EXTRACTO DE PÁGINA —

:::

Letras gallegas: vindicación y victimismo

«Por ser mujer» y «por haberse apartado algún tanto, en las cortas páginas en que se ocupó de Galicia, de las vulgares preocupaciones con que se pretende manchar mi país». Son palabras en homenaje a Fernán Caballero escritas por Rosalía de Castro en la dedicatoria de sus Cantares gallegos. Están datadas el 17 de mayo de 1863. Un siglo después, en una España más permisiva con las conmemoraciones literarias que con cualquier reivindicación dudosa o imprudente, Francisco Fernández del Riego, un intelectual cuyos servicios a Galicia se plasmaron en acciones fundamentales para el desarrollo cultural del país, aprovechó el centenario redondo de aquella fecha para instituir una jornada consagrada a la «exaltación do libro galego e do seu autor». La iniciativa, formalizada a través de la Real Academia Gallega, única institución habilitada por entonces para revestirla de cierto marbete oficialista y dispensarla de sospechas, fue suscrita, además de por Del Riego, por el arquitecto Gómez Román, secretario del Partido Galeguista desde su fundación en 1931, y por el historiador y arqueólogo Ferro Couselo, vinculado también a los movimientos galleguistas desde antes de la Guerra Civil.

Lo que empezó siendo una celebración aislada entre las 365 fechas del almanaque adquirió extensión anual a partir de 1988, con la consiguiente repercusión en los programas lectivos de los centros escolares y para satisfacción de los herederos de los derechos de autor de la figura exaltada. Ese es, grosso modo, el origen del Día das Letras Galegas, instaurado pronto hará medio siglo y que desde 1991 tiene carácter festivo en el calendario laboral para todo el territorio autonómico.

:::

MATERIAL PROPORCIONADO —
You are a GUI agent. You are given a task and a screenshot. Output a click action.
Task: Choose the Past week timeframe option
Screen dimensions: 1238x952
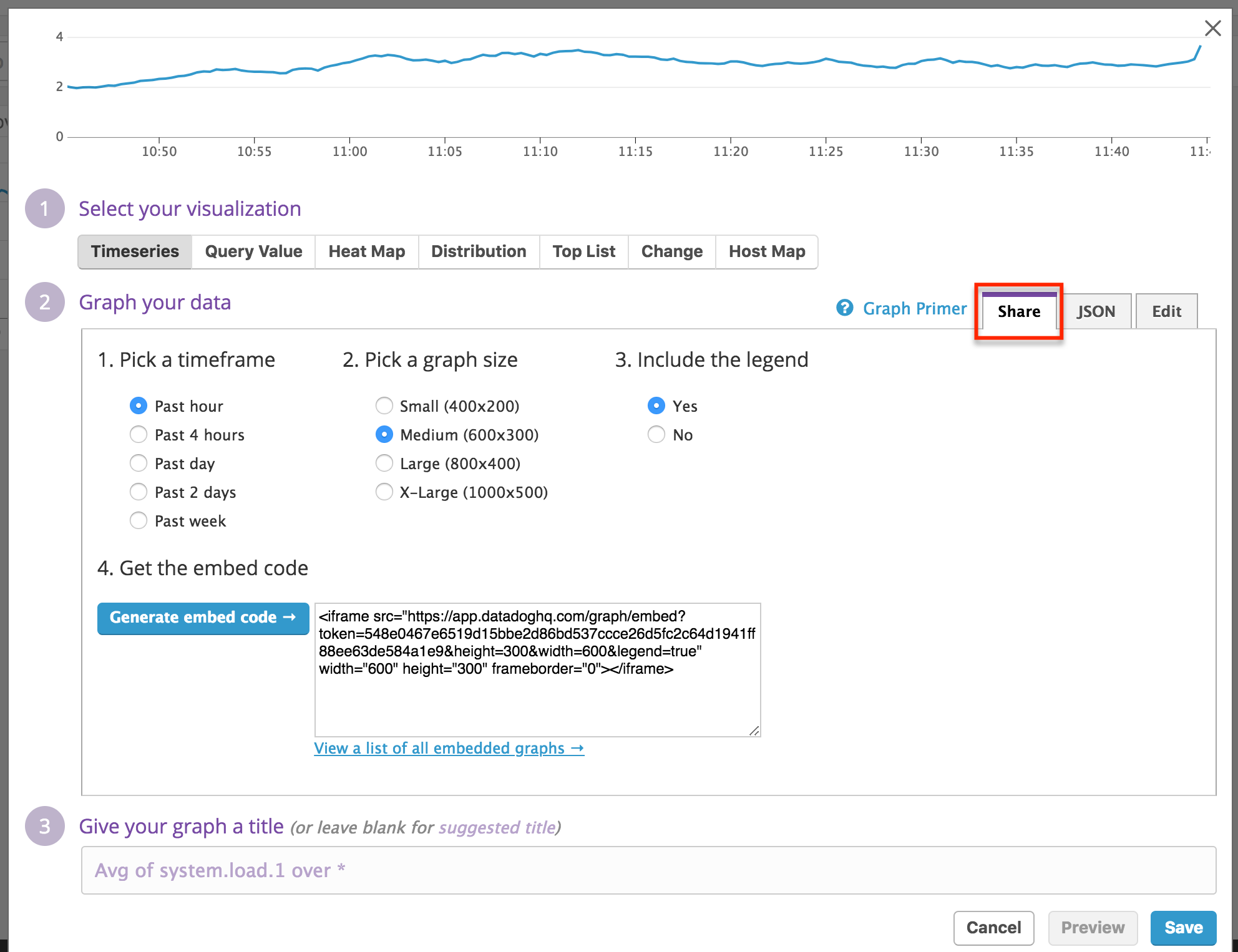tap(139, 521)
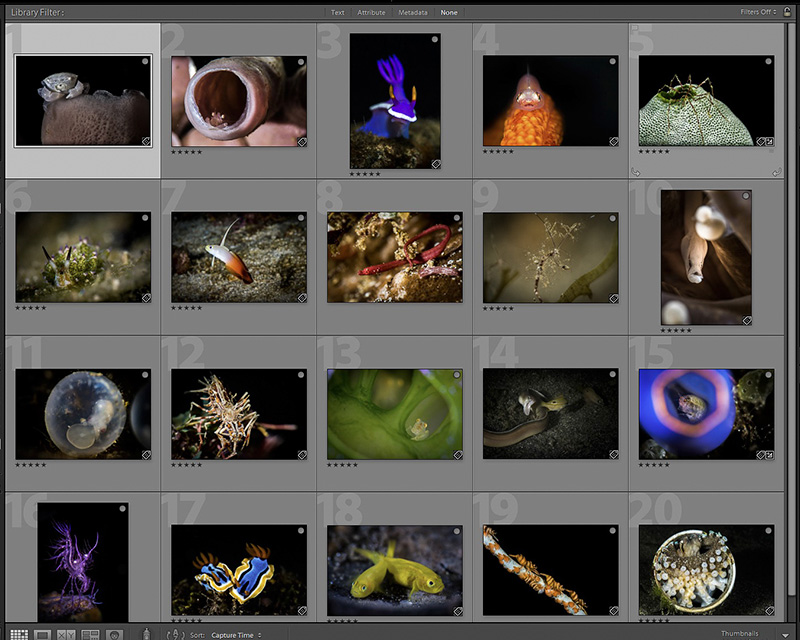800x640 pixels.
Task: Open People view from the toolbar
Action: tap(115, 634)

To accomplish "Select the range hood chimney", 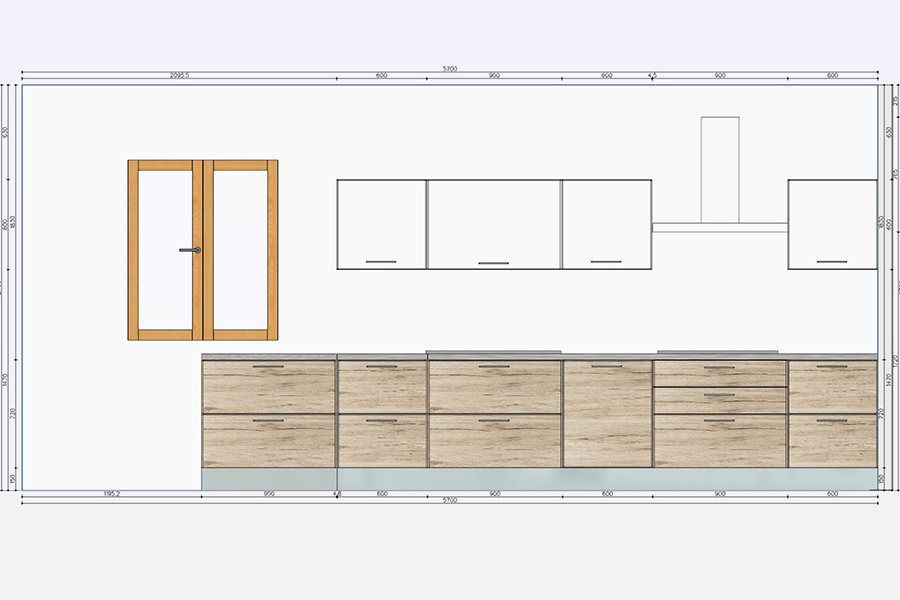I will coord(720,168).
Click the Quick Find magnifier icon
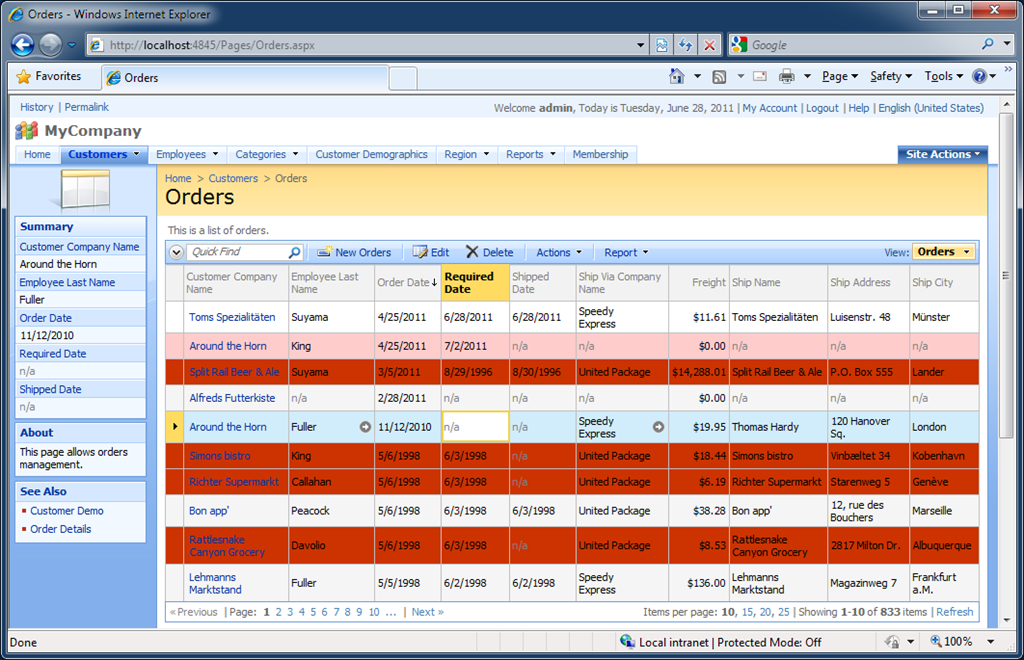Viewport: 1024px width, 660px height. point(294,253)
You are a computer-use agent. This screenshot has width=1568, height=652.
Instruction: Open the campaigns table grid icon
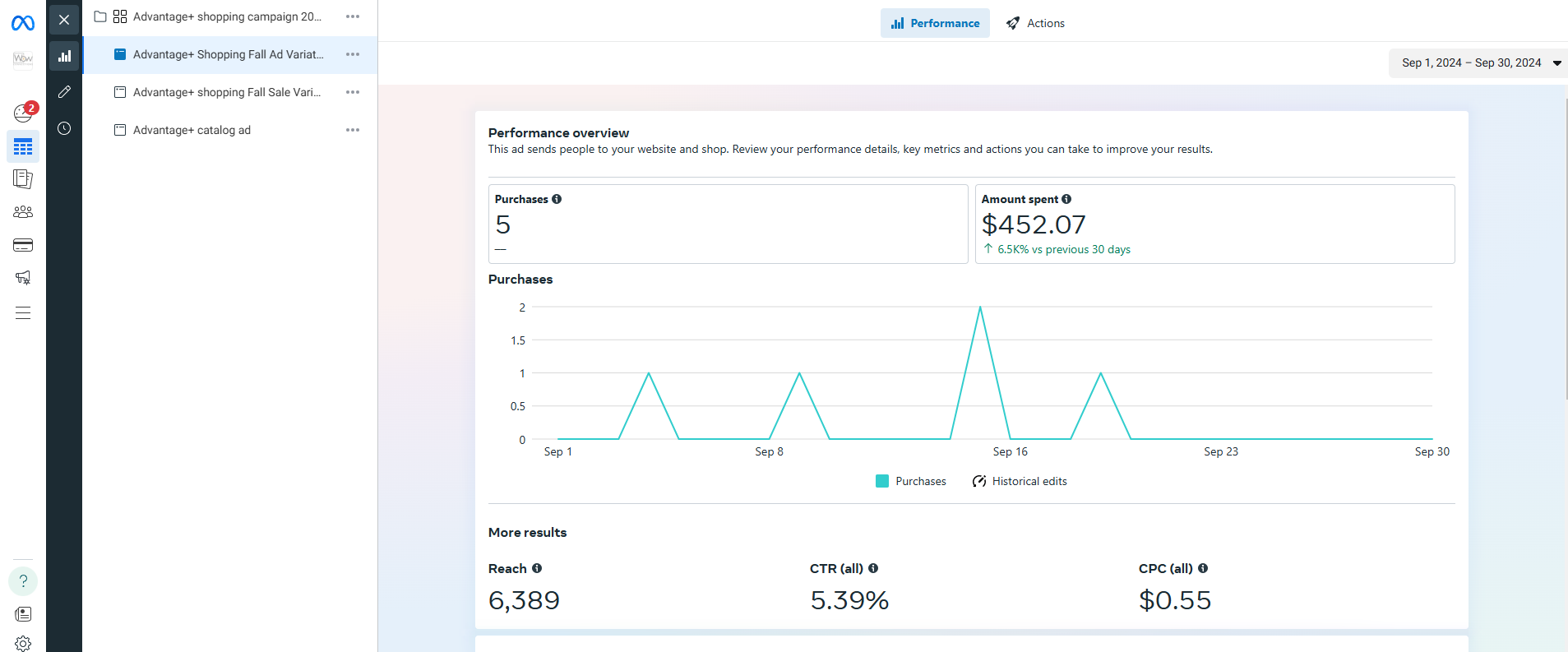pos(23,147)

:::

OBJETIVO A — Localiza todas las filas que contengan la palabra "icon", teniendo en cuenta mayúsculas y minúsculas, y cópialas tal cual aparecen.
OBJETIVO B — Retoma el texto sobre el origen del Día das Letras Galegas y continúalo a partir de su última frase.

RESPUESTA DEL EJERCICIO A —
Click the Quick Find magnifier icon
Instruction: Open the campaigns table grid icon

RESPUESTA DEL EJERCICIO B —
El primer Día das Letras Galegas estuvo dedicado, como era de cajón, a Rosalía de Castro. El segundo, en 1964 (el dato no es irrelevante: al franquismo le quedan todavía once años de recorrido), a Castelao, creador indiscutible y orientador indiscutido del pensamiento nacionalista gallego. Fueron viniendo luego Eduardo Pondal, Curros Enríquez, Ramón Cabanillas, Sarmiento, Blanco Amor, Rafael Dieste, Ánxel Fole, Álvaro Cunqueiro… Inevitablemente los nombres mayúsculos se fueron mezclando con los medianos y hasta con los minúsculos, porque el catálogo de escritores con obra en gallego no permite mantener año tras año un nivel ininterrumpido de excelencia y obliga a hacer concesiones cualitativas, ya sea con excusas emocionales, ya por valoraciones extraliterarias, ya en razón de oportunidad política. Se comprende fácilmente que, dada la imposibilidad de establecer criterios objetivos para la estimación de méritos, pueda parece inexplicable la designación de algunos escritores de alcance dudosamente significante, al mismo tiempo que, a la espera de vientos favorables, perdura el veto sobre figuras tan relevantes como Carballo Calero, Aníbal Otero, Celestino Fernández de la Vega o Pastor Díaz, autor de A Alborada y de la égloga Belmiro e Benigno, dos obras que marcan el repunte inaugural de la literatura en gallego.

Desde el mismo momento de su nacimiento, en realidad el Día das Letras Galegas tuvo más de reivindicación idiomática que de conmemoración literaria, cosa nada extraña en un país cuya intelligentzia participa de un cierto victimismo lingüístico, con cuentas pendientes por lo menos desde el siglo XV, cuando según la sobada expresión del padre Zorita se procedió a la «doma y castración» de Galicia por parte de los Reyes Católicos. El inmemorial sometimiento al castellano aflojó levemente a partir del Rexurdimento, época cuya consolidación se hace coincidir convencionalmente con la publicación de los Cantares gallegos rosalianos, pero volvió a recrudecerse con el conminatorio ¡Hable en cristiano!, puesto en circulación por la última dictadura para atajar cualquier tentación que pudiera resultar lesiva para la salvaguarda de «la lengua del imperio».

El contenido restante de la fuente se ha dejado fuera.